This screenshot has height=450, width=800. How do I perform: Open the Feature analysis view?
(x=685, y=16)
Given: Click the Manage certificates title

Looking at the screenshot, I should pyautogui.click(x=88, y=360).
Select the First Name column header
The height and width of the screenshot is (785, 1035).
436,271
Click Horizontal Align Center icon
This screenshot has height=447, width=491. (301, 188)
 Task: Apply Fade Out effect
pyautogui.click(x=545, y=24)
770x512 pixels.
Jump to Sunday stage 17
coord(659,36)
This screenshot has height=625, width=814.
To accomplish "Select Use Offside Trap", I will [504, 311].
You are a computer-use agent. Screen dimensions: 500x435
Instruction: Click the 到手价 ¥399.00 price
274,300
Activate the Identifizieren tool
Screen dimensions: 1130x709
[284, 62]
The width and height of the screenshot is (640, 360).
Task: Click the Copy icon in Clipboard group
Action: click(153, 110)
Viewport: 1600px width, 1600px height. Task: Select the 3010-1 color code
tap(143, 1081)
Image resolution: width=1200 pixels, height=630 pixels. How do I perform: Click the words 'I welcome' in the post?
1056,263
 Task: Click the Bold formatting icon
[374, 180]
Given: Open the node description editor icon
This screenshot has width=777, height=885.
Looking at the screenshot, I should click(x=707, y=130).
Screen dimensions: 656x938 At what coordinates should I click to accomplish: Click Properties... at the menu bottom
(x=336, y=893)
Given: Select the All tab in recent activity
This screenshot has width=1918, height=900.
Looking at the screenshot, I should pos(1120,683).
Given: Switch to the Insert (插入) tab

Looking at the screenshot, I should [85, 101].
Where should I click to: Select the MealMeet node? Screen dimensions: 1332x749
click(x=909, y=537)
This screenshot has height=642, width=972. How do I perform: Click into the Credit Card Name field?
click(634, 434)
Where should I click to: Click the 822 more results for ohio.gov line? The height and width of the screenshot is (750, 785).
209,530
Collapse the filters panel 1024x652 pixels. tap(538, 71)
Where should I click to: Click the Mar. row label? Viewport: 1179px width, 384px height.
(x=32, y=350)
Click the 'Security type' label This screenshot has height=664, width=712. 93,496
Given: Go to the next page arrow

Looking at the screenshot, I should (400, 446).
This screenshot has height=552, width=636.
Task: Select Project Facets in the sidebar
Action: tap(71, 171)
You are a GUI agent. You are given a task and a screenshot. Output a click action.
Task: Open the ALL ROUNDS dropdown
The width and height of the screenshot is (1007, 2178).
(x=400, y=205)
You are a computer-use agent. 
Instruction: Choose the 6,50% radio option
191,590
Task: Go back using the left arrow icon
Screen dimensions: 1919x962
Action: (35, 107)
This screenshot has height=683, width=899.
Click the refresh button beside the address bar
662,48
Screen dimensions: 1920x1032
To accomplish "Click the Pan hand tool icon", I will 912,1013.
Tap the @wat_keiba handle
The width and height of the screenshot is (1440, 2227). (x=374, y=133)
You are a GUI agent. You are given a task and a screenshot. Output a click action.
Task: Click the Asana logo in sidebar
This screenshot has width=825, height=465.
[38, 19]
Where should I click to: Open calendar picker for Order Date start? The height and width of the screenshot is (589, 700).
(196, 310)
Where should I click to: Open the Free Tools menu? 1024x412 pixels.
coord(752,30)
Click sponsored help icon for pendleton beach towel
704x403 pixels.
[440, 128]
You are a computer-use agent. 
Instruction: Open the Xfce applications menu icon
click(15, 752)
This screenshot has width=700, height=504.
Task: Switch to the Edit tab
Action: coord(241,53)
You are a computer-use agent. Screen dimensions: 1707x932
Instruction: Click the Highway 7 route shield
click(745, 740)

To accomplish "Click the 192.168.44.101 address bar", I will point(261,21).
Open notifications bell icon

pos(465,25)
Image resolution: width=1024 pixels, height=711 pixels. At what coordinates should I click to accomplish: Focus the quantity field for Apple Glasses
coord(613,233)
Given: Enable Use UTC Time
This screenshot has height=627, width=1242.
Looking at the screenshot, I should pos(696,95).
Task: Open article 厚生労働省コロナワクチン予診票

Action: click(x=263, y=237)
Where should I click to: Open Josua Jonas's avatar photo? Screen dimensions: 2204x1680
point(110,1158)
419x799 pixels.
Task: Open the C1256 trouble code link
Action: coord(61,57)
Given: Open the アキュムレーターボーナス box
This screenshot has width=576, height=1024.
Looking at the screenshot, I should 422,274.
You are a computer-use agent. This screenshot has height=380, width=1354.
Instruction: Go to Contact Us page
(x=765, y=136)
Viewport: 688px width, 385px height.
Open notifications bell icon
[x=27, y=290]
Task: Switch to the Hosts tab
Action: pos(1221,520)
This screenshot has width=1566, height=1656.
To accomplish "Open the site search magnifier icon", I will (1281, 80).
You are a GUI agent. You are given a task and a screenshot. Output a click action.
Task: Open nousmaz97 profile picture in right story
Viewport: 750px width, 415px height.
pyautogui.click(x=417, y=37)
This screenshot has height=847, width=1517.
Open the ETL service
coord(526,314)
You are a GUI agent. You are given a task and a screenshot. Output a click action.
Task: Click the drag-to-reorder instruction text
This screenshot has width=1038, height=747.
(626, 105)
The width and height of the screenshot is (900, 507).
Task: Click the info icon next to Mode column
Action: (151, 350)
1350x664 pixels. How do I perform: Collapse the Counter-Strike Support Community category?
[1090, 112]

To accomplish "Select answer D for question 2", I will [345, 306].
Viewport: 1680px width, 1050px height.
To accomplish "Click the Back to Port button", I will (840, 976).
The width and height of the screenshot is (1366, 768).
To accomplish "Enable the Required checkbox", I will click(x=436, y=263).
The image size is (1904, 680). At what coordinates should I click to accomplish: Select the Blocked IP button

__INSTRUCTIONS FOR THE TASK__
Every record above must be set down again, word for word.

__YOUR SOLUTION__
This screenshot has height=450, width=800. How do I perform: Open the Feature analysis view?
(x=685, y=16)
Given: Click the Manage certificates title

Looking at the screenshot, I should pyautogui.click(x=88, y=360).
Select the First Name column header
The height and width of the screenshot is (785, 1035).
436,271
Click Horizontal Align Center icon
This screenshot has height=447, width=491. (301, 188)
 Task: Apply Fade Out effect
pyautogui.click(x=545, y=24)
770x512 pixels.
Jump to Sunday stage 17
coord(659,36)
This screenshot has height=625, width=814.
To accomplish "Select Use Offside Trap", I will [504, 311].
You are a computer-use agent. Screen dimensions: 500x435
Instruction: Click the 到手价 ¥399.00 price
274,300
Activate the Identifizieren tool
Screen dimensions: 1130x709
[284, 62]
The width and height of the screenshot is (640, 360).
Task: Click the Copy icon in Clipboard group
Action: click(153, 110)
Viewport: 1600px width, 1600px height. Task: Select the 3010-1 color code
tap(143, 1081)
Image resolution: width=1200 pixels, height=630 pixels. How do I perform: Click the words 'I welcome' in the post?
1056,263
 Task: Click the Bold formatting icon
[374, 180]
Given: Open the node description editor icon
This screenshot has width=777, height=885.
Looking at the screenshot, I should click(x=707, y=130).
Screen dimensions: 656x938 At what coordinates should I click to accomplish: Click Properties... at the menu bottom
(x=336, y=893)
Given: Select the All tab in recent activity
This screenshot has width=1918, height=900.
Looking at the screenshot, I should pos(1120,683).
Given: Switch to the Insert (插入) tab

Looking at the screenshot, I should [85, 101].
Where should I click to: Select the MealMeet node? Screen dimensions: 1332x749
click(x=909, y=537)
This screenshot has height=642, width=972. How do I perform: Click into the Credit Card Name field?
click(634, 434)
Where should I click to: Click the 822 more results for ohio.gov line? The height and width of the screenshot is (750, 785).
209,530
Collapse the filters panel 1024x652 pixels. tap(538, 71)
Where should I click to: Click the Mar. row label? Viewport: 1179px width, 384px height.
(x=32, y=350)
Click the 'Security type' label This screenshot has height=664, width=712. 93,496
Given: Go to the next page arrow

Looking at the screenshot, I should (400, 446).
This screenshot has height=552, width=636.
Task: Select Project Facets in the sidebar
Action: tap(71, 171)
You are a GUI agent. You are given a task and a screenshot. Output a click action.
Task: Open the ALL ROUNDS dropdown
The width and height of the screenshot is (1007, 2178).
(x=400, y=205)
You are a computer-use agent. 
Instruction: Choose the 6,50% radio option
191,590
Task: Go back using the left arrow icon
Screen dimensions: 1919x962
Action: (35, 107)
This screenshot has height=683, width=899.
Click the refresh button beside the address bar
662,48
Screen dimensions: 1920x1032
To accomplish "Click the Pan hand tool icon", I will 912,1013.
Tap the @wat_keiba handle
The width and height of the screenshot is (1440, 2227). (x=374, y=133)
You are a GUI agent. You are given a task and a screenshot. Output a click action.
Task: Click the Asana logo in sidebar
This screenshot has width=825, height=465.
[38, 19]
Where should I click to: Open calendar picker for Order Date start? The height and width of the screenshot is (589, 700).
(196, 310)
Where should I click to: Open the Free Tools menu? 1024x412 pixels.
coord(752,30)
Click sponsored help icon for pendleton beach towel
704x403 pixels.
[440, 128]
You are a computer-use agent. 
Instruction: Open the Xfce applications menu icon
click(15, 752)
This screenshot has width=700, height=504.
Task: Switch to the Edit tab
Action: coord(241,53)
You are a computer-use agent. Screen dimensions: 1707x932
Instruction: Click the Highway 7 route shield
click(745, 740)

To accomplish "Click the 192.168.44.101 address bar", I will point(261,21).
Open notifications bell icon

pos(465,25)
Image resolution: width=1024 pixels, height=711 pixels. At what coordinates should I click to accomplish: Focus the quantity field for Apple Glasses
coord(613,233)
Given: Enable Use UTC Time
This screenshot has height=627, width=1242.
Looking at the screenshot, I should pos(696,95).
Task: Open article 厚生労働省コロナワクチン予診票

Action: click(x=263, y=237)
Where should I click to: Open Josua Jonas's avatar photo? Screen dimensions: 2204x1680
point(110,1158)
419x799 pixels.
Task: Open the C1256 trouble code link
Action: coord(61,57)
Given: Open the アキュムレーターボーナス box
This screenshot has width=576, height=1024.
Looking at the screenshot, I should 422,274.
You are a computer-use agent. This screenshot has height=380, width=1354.
Instruction: Go to Contact Us page
(x=765, y=136)
Viewport: 688px width, 385px height.
Open notifications bell icon
[x=27, y=290]
Task: Switch to the Hosts tab
Action: pos(1221,520)
This screenshot has width=1566, height=1656.
To accomplish "Open the site search magnifier icon", I will (1281, 80).
You are a GUI agent. You are given a task and a screenshot. Output a click action.
Task: Open nousmaz97 profile picture in right story
Viewport: 750px width, 415px height.
pyautogui.click(x=417, y=37)
This screenshot has height=847, width=1517.
Open the ETL service
coord(526,314)
You are a GUI agent. You are given a task and a screenshot. Output a click action.
Task: Click the drag-to-reorder instruction text
This screenshot has width=1038, height=747.
(626, 105)
The width and height of the screenshot is (900, 507).
Task: Click the info icon next to Mode column
Action: (151, 350)
1350x664 pixels. How do I perform: Collapse the Counter-Strike Support Community category?
[1090, 112]

To accomplish "Select answer D for question 2", I will [345, 306].
Viewport: 1680px width, 1050px height.
To accomplish "Click the Back to Port button", I will (840, 976).
The width and height of the screenshot is (1366, 768).
To accomplish "Enable the Required checkbox", I will click(x=436, y=263).
The image size is (1904, 680). At what coordinates should I click to accomplish: Select the Blocked IP button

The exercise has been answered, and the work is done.